My main goal: build highly reliable storage nodes for long-term cooperation and not lose reputation and money. I, of course, I will be use redundancy to achieve this goal instead of use a lot of hardware for connecting single disks.
I think the STORJ idea is to maximize hard drive space and minimize nodes.
STORJ has built in redundancy. Nodes have a choice.
Nodes can choose single drive, RAID, SPAN OR STRIPED drives.
First choice for node reliability is a multi-drive RAID setup that gives you backup redundancy and recovery in case a drive crashes.
Next I think SPANNED or STRIPED drives put together would work fine for small drives under 1 TB. once you go higher and are storing more data than the loss of the node will be more costly when a drive fails and you cannot recover the data.
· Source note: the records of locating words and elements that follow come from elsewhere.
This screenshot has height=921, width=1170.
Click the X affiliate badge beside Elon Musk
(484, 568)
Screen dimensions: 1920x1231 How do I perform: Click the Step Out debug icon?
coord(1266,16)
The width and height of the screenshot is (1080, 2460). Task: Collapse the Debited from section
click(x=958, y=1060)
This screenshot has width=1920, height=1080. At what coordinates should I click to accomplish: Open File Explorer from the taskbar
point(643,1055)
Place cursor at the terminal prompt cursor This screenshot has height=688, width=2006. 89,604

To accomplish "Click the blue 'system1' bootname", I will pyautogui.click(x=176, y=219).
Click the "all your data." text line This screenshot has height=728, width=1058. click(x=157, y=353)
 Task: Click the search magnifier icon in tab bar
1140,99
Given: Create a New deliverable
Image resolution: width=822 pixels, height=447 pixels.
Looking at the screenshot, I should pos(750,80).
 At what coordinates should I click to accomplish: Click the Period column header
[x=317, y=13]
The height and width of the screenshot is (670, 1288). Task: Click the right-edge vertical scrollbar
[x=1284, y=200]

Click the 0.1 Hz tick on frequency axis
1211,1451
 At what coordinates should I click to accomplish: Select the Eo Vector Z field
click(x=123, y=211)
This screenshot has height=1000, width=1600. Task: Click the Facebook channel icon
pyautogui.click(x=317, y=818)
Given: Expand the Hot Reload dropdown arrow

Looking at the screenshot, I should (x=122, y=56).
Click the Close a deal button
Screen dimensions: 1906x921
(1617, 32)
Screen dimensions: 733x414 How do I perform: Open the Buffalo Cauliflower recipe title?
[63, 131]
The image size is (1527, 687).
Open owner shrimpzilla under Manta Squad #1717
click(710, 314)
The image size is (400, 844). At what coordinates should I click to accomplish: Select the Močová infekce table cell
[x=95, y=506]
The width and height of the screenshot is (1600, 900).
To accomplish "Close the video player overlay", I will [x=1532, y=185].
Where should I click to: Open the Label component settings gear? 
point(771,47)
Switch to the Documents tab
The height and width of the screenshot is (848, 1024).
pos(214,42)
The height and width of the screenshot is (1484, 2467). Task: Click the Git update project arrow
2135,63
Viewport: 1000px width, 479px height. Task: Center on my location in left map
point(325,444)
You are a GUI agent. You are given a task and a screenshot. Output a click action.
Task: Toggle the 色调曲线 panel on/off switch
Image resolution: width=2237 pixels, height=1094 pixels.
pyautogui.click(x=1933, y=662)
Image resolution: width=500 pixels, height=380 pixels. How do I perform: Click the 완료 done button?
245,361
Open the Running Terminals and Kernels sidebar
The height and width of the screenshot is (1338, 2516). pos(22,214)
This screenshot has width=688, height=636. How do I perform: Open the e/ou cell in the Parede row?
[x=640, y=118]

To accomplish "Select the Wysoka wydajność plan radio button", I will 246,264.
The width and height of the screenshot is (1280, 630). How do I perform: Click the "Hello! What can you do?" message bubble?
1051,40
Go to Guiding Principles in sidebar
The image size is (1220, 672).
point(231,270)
To run multiple nodes from the same IP will limit data sent by the satellites, from what I understand. Maybe that is better for small drive nodes, in case one drive goes down, that node loss will be little base on small amounts of stored data.
I have yet to see and think there should be a performance table expected from node operation. For example a 10/100 Mbps ethernet line can only handle 1 node. But a 1 Gpbs/ 1Gbps ethernet could handle 2-10 nodes. All for best node performance.
My 10/100 ethernet can only handle 1 node. Uploads are optimal and very successful, but downloads are not as they max out at 10 Mbps. For that reason I have a higher context cancelled on downloads.
I have exactly the opposite experience. Never observed any issues with md-raid on Linux. It’s always been rock-solid for me. Have had multiple hardware RAID controllers inexplicably die and take drives with them.